This special issue is composed of seven research articles, representing some of the recent advances around the theme of decentralized modeling, analysis, or synthesis on either directly controlling various distributed dynamic systems or utilizing these systems to solve other problems. Most of these articles seek solutions for engineering tasks with different backgrounds. For instance, among them, two papers deal with control strategies for maneuvering vehicles, two address the process control of steel plate manufacturing, one builds neuron circuits, and one paper concerns the control of brushless DC motors. A brief description of the papers follows.

In the paper “Decentralized Robust Adaptive Output Feedback Stabilization for Interconnected Nonlinear Systems with Uncertainties,” Q. Yang et al. synthesized a strategy of decentralized robust adaptive output feedback stabilization for a class of large-scale nonlinear systems comprised of interconnected subsystems with uncertainties, based on the adaptive nonlinear damping technique. Their scheme is implemented by integrating a robust output feedback controller with a state observer, both being decentralized and adaptive, and can practically realize stabilization or tracking.

L. Yuan et al. investigated the synchronization reliability of neuronal circuits connected with ring type in the paper “Synchronization of Neuronal Circuits with Ring Connection on PSpice.” In this paper, analog signals are converted into digital signals, so that the synchronization rhythm and phase synchronization can be detected from the sampled time series for membrane potential of Hindmarsh-Rose neurons. It is confirmed by the authors that the synchronization behavior and stability of the network depend on the coupling intensity greatly, and it never means stronger intensity can ensure stable synchronization under bursting state.

S. Shen and P. Zhou proposed a scheme for chaos synchronization of fractional-order brushless DC motors in the paper entitled “Synchronization of the Fractional-Order Brushless DC Motors Chaotic System.” The previous work of the authors has shown that, under certain conditions, the nonlinear model of brushless DC motors is a chaotic system of fractional-order, and synchronization is required between different systems. In the paper, the authors designed a feedback controller based on relative output information to ensure asymptotic synchronizations and theoretically validated its effectiveness.

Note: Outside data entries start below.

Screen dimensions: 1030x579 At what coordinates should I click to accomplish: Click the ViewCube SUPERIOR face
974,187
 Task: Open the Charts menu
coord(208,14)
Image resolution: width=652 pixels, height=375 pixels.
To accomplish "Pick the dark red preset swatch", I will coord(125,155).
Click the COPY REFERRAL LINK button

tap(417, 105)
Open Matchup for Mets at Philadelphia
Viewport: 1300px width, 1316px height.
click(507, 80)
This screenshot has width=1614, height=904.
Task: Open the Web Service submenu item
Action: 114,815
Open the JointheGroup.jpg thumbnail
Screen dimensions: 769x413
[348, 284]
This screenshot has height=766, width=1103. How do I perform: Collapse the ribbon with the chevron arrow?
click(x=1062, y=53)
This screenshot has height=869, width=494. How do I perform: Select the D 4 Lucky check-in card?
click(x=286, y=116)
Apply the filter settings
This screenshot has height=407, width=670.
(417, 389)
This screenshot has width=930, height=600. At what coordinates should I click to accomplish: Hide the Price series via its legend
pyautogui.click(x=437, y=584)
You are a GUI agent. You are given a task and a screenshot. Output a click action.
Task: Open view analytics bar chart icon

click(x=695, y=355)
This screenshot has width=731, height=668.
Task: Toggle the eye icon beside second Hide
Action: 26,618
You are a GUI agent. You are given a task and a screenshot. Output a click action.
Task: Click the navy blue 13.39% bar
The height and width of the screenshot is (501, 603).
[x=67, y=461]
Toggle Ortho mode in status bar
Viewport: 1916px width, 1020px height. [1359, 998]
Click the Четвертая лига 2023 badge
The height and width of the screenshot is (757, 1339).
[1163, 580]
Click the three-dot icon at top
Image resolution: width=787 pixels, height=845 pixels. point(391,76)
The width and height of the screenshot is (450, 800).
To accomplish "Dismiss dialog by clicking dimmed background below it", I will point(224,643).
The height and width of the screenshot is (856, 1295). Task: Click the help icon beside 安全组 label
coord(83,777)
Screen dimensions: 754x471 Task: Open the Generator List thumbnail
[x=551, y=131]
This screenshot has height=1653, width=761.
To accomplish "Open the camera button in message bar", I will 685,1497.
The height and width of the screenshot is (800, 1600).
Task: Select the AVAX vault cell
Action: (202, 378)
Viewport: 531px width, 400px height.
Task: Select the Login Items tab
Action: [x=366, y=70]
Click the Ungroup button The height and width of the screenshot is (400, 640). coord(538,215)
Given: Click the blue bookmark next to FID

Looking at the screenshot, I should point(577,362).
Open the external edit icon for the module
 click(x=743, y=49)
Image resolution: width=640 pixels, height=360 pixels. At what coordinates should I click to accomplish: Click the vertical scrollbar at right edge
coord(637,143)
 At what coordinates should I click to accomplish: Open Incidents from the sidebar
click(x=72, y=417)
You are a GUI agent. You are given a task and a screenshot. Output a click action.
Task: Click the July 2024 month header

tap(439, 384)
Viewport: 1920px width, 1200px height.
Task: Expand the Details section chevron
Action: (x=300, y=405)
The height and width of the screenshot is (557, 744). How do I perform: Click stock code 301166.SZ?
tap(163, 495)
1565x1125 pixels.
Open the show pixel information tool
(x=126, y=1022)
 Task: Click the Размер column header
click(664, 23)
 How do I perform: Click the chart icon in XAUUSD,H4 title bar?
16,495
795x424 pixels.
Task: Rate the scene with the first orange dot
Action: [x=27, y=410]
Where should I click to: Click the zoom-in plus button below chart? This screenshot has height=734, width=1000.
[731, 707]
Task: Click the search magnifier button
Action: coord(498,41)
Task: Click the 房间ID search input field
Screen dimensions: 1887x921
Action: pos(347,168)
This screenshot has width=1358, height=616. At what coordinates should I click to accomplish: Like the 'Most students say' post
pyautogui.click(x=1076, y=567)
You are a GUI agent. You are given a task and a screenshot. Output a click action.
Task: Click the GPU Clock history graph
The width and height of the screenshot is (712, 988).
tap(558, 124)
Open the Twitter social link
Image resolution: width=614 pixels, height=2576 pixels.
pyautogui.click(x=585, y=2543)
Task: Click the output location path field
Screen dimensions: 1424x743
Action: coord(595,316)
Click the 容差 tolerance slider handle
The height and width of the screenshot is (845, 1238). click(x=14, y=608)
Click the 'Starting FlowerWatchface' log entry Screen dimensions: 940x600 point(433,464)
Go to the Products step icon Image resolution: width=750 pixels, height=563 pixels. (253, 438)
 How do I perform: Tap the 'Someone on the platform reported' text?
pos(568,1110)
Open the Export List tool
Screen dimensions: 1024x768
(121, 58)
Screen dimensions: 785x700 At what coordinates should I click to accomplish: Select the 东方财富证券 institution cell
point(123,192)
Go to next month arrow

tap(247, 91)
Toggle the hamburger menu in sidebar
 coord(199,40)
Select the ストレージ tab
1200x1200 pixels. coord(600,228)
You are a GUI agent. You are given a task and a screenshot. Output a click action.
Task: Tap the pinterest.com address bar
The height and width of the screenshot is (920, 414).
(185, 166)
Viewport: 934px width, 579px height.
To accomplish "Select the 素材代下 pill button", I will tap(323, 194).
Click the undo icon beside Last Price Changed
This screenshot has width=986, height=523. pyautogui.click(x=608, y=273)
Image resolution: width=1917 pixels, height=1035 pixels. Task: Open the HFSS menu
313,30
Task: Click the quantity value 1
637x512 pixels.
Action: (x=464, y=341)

In the paper “A Novel Relative Navigation Control Strategy Based on Relation Space Method for Autonomous Underground Articulated Vehicles,” F. Dou et al. designed a scheme for relative navigation control of trackless articulated underground vehicles based on the relation space method. A noting highlight of the technique is the employing of a self-organizing, competitive neural network to identify the information of the surrounding space of the vehicles, which is important for programming an optimal driving direction with the known spatial geometric relationships.

V. Pshikhopov et al. presented a decentralized control scheme of homogeneous vehicles in obstructed environment. The information of obstacles is transformed into repellers based on artificial potential field approach, with the unstable modes being exploited to dynamically produce the appropriate repelling forces at different positions.

F. Zhang et al. developed a distributedly deployed technological package of equipment for the intermediate cooling control during hot rolling of steel plate in production line in the paper “Development of Intermediate Cooling Technology and Its Control for Two-stand Plate Rolling.” The overall framework of the package comprehensively combines feedforward, feedback, and adaptive algorithms.

The paper “Rolling Force Prediction in Heavy Plate Rolling Based on Uniform Differential Neural Network” by F. Zhang et al. provided a uniform differential evolution algorithm with fine performance in high dimensional function optimization for optimizing the structure and weight value of neural network. The algorithm was used to improve the accuracy of rolling force prediction in the process control system of medium and heavy plate.

Acknowledgments

We would like to thank all the authors and co-authors who submitted their work for consideration to this special issue as well as the anonymous reviewers for their efforts to ensure the standard of published papers.

Ning Cai
Roberto Sabatini
Xi-Wang Dong
M. Junaid Khan
Yao Yu